» **Stated exercise A**
Rewrite the Vue TypeScript tutorial starting at "TypeScript can infer" and ending at "everything worked correctly.", replacing "data properties" with "component data".

» **Passage shown**
· · · · ·
When we run the example in the browser, it will show the first and last names. But now we have type checking.

To demonstrate, let’s change the last name from a string value to a number.

Example: src/App.vue
<template>
  <p>Hello {{ p.firstName }} {{ p.lastName }}</p>
</template>

<script lang="ts">
import { defineComponent } from "vue"

interface Person {
  firstName: string,
  lastName: string
}

export default defineComponent({
  data() {
    return {
      p: {
        firstName: 'John',
        lastName: 20

      } as Person
    }
  }
})
</script>

If we try to save the file, the compiler will raise the following error.

Output:
Conversion of type '{ firstName: string; lastName: number; }' to
type 'Person' may be a mistake because neither type sufficiently
overlaps with the other.

If this was intentional, convert the expression to 'unknown' first.

  Types of property 'lastName' are incompatible.
    Type 'number' is not comparable to type 'string'.

It works the same when the type is defined in an external file. All we need to do is import it to be able to cast to it.

To demonstrate, let’s create a new folder with a standard TypeScript file.

  • src/types/Person.ts

The project should look similar to the following.

Example: project
project-name/
├── src/
|   ├── types/
|   |   └── Person.ts
|   └── App.vue

The Person.ts file will contain the exported Person interface from the previous example.

Example: src/types/Person.ts
export default interface Person {
  firstName: string,
  lastName: string
}

We’ll import it into the root App component for the cast in the data option. We’ll also change the last name back to a string value.

Example: src/App.vue
<template>
  <p>Hello {{ p.firstName }} {{ p.lastName }}</p>
</template>

<script lang="ts">
import { defineComponent } from "vue"
// import type
import Person from '@/types/Person'

export default defineComponent({
  data() {
    return {
      p: {
        firstName: 'John',
        lastName: 'Doe'

      } as Person
    }
  }
})
</script>

When we run the example in the browser, everything works as expected.

Function return value type inference

TypeScript can infer the return value of a function, just like it does with data properties.

So far in our examples, we didn’t specify a return type and everything worked correctly.
· · · · ·
» **Stated exercise B**
Present every line of the collected data rows below as a numbered list, skipping blank lines and leaving out the pictures.

Collected data entries
· · · · ·
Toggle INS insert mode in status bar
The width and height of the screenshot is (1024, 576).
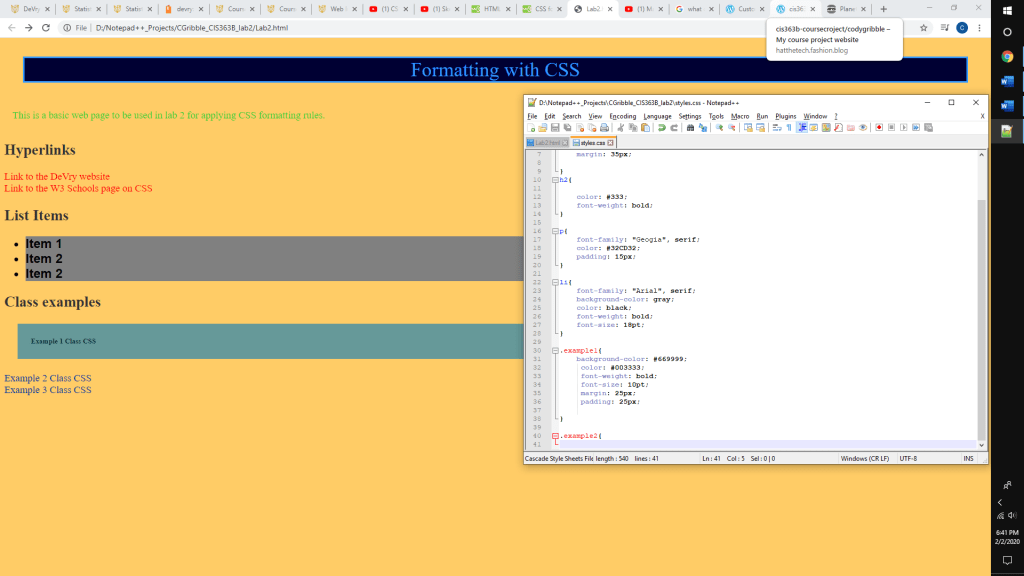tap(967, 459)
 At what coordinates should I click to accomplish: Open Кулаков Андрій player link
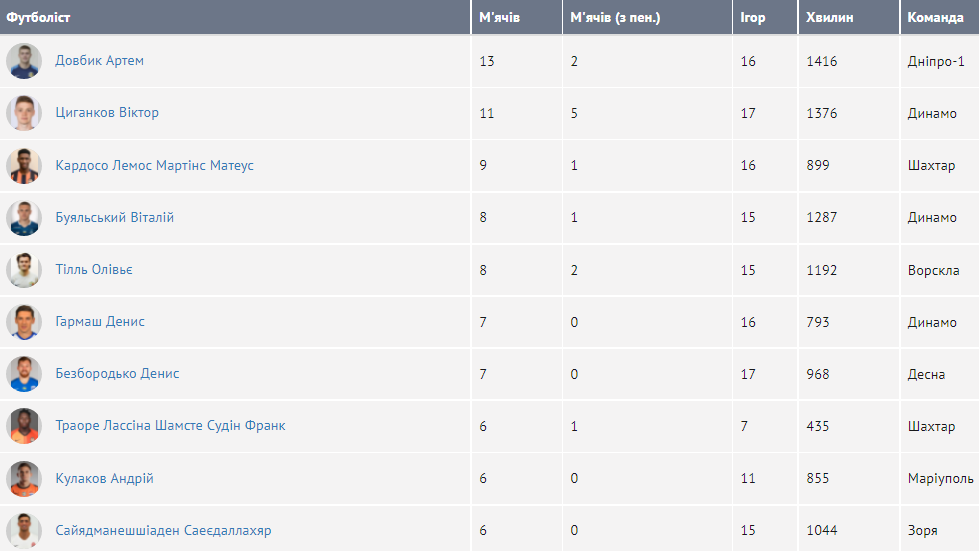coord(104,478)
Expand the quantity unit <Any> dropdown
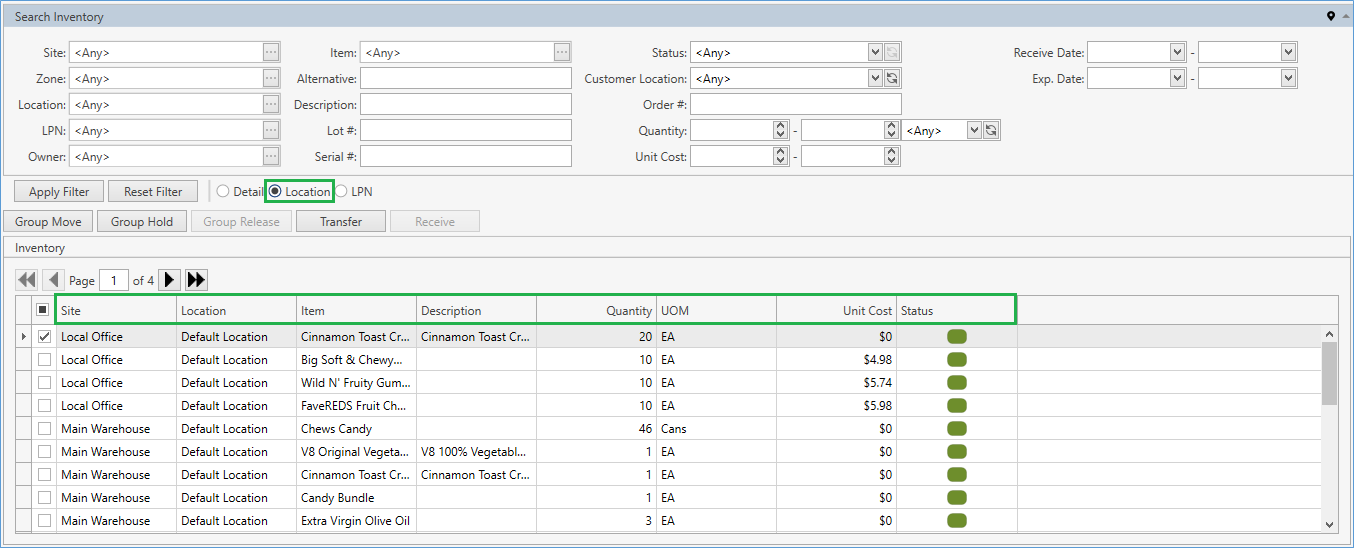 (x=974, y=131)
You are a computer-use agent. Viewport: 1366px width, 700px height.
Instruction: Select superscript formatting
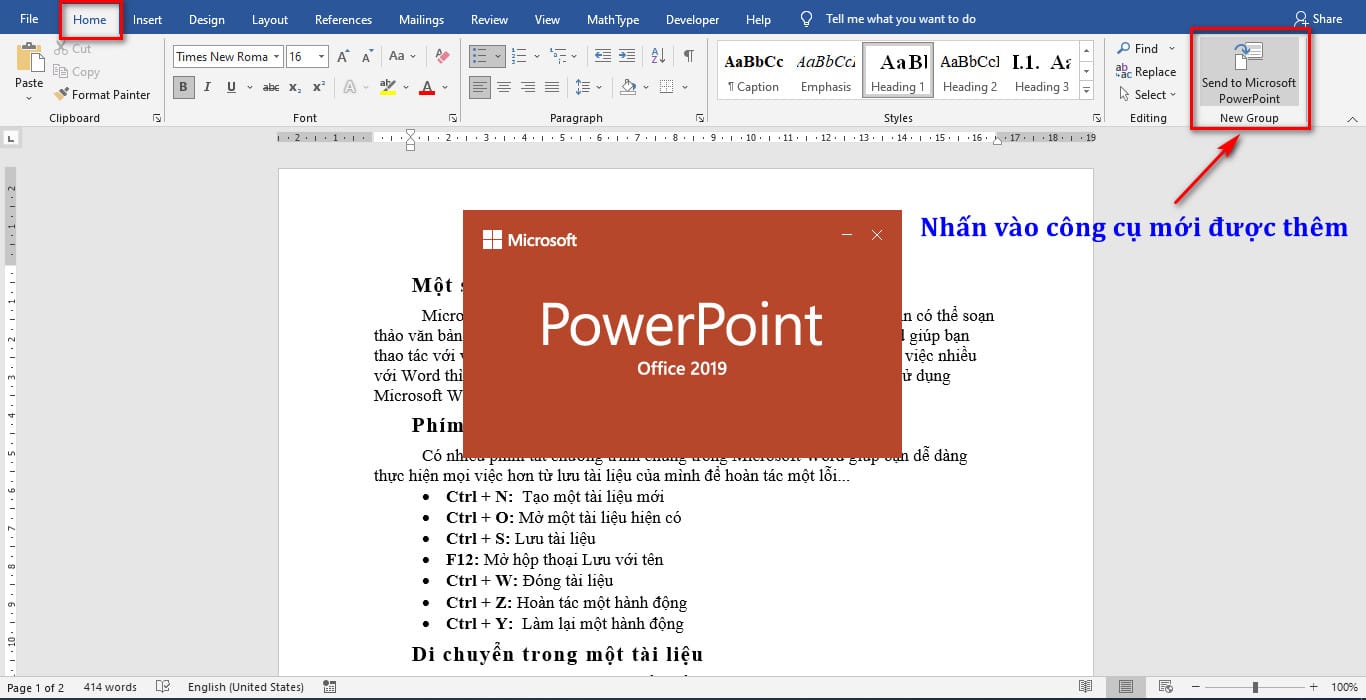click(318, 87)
· · · · ·
» **Exercise answer A**
TypeScript can infer the return value of a function, just like it does with component data.

So far in our examples, we didn’t specify a return type and everything worked correctly.

» **Exercise answer B**
1. Toggle INS insert mode in status bar
2. The width and height of the screenshot is (1024, 576).
3. tap(967, 459)
4.  At what coordinates should I click to accomplish: Open Кулаков Андрій player link
5. coord(104,478)
6. Expand the quantity unit <Any> dropdown
7.  (x=974, y=131)
8. You are a computer-use agent. Viewport: 1366px width, 700px height.
9. Instruction: Select superscript formatting
10. click(318, 87)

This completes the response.